**Dokumenttext**

Sie entführen in eine andere Zeit und in die Welt der grossen Revuen: die Kostüme, die die Kessler-Zwillinge im Laufe ihrer langen Karriere getragen haben. Dutzende kommen nun unter den Hammer.

Die Kessler-Zwillinge, Alice (l.) und Ellen mit zwei Mini-Neckholderkleidern aus der Zeit um 1976.
Die Kessler-Zwillinge, Alice (l.) und Ellen mit zwei Mini-Neckholderkleidern aus der Zeit um 1976. - Lennart Preiss/dpa

Das Wichtigste in Kürze

  • Die Haltung aufrecht, die Bewegungen grazil, das Lächeln charmant: Auch mit 86 Jahren strahlen Alice und Ellen Kessler eine Eleganz aus, die sich in den glitzernden Kostümen um sie herum widerspiegelt.

**Bereitgestellte Daten**
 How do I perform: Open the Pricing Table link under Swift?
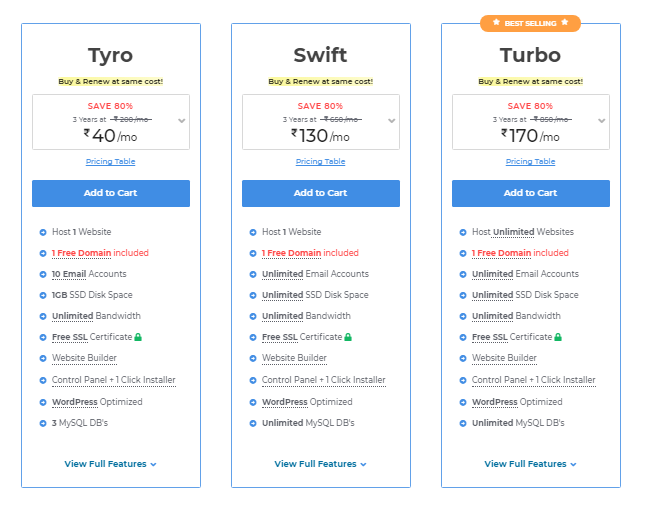(320, 162)
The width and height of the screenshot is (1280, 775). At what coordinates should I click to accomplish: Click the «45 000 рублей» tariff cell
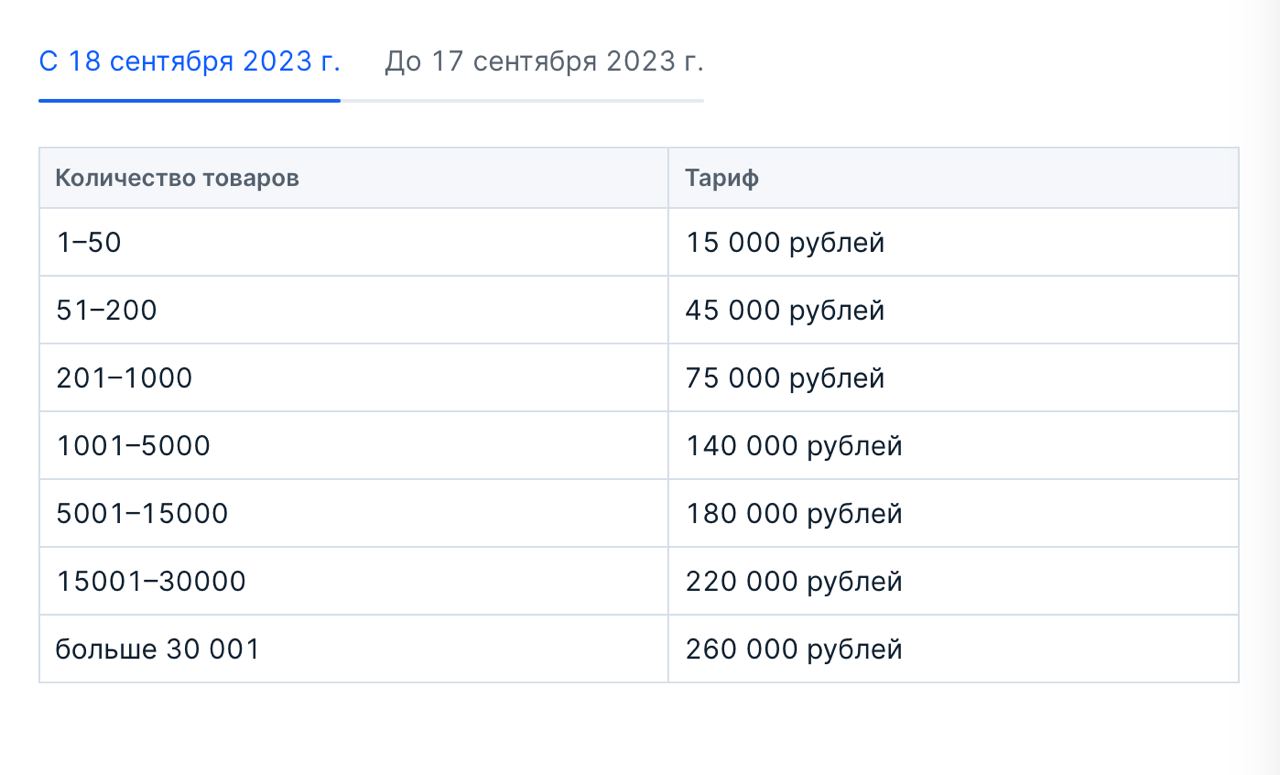tap(785, 311)
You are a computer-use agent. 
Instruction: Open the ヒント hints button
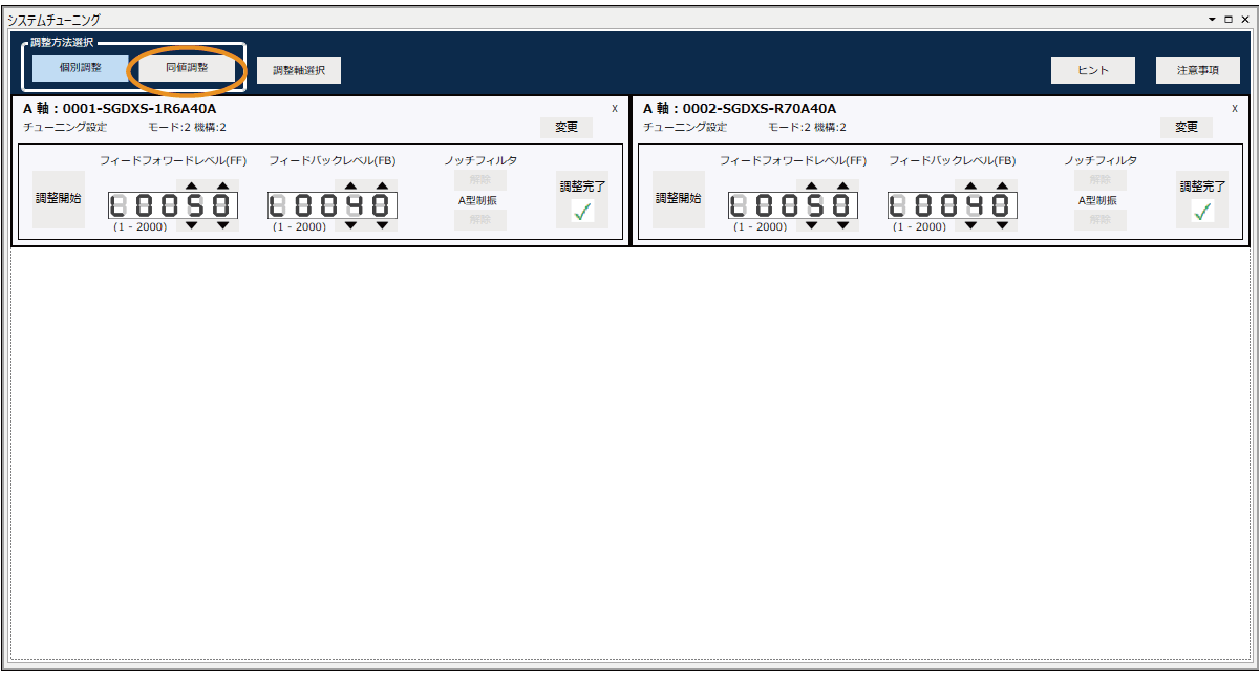pos(1093,71)
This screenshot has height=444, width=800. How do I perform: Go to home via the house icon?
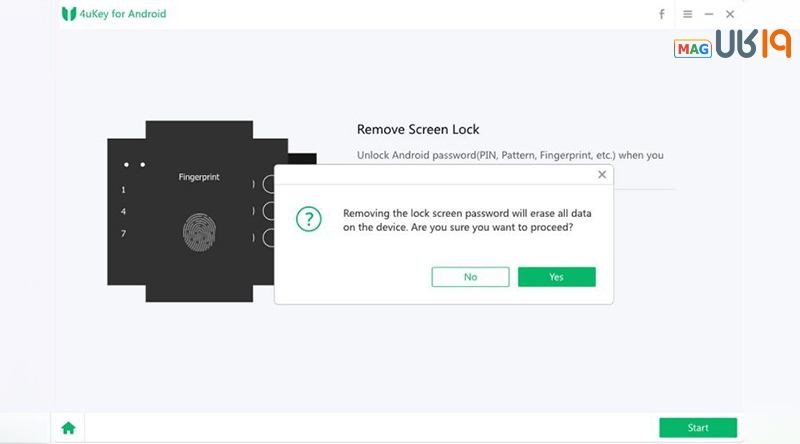68,428
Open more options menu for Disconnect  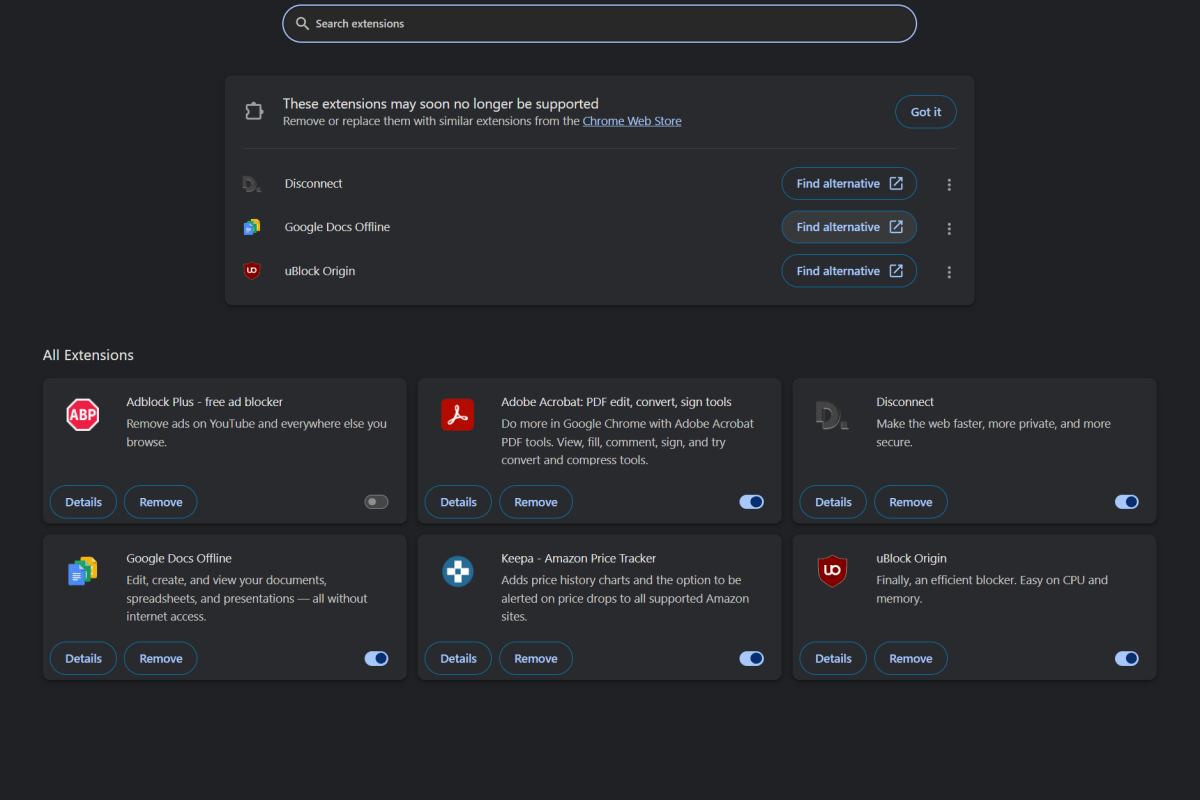tap(949, 185)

**Zu erledigen**
Knüpfe an den letzten Satz des Textes über die Kostüme der Kessler-Zwillinge an und schreibe ihn weiter.

**Ergebnis der Übung**
Die glamourösen Kleidungsstücke sind Wegbegleiter aus mehreren Jahrzehnten, in denen die beiden als Kessler-Zwillinge auf den ganz grossen Show-Bühnen der Welt standen. Dort verzückten sie nicht nur Elvis Presley, Frank Sinatra und Harry Belafonte als absolut synchrone Tänzerinnen, als Sängerinnen und Schauspielerinnen. Nun haben sich die beiden von einem Teil ihrer Vergangenheit getrennt: Sie lassen mehr als 50 Kostüme zugunsten der Flutopfer im Ahrtal im Westen Deutschlands versteigern.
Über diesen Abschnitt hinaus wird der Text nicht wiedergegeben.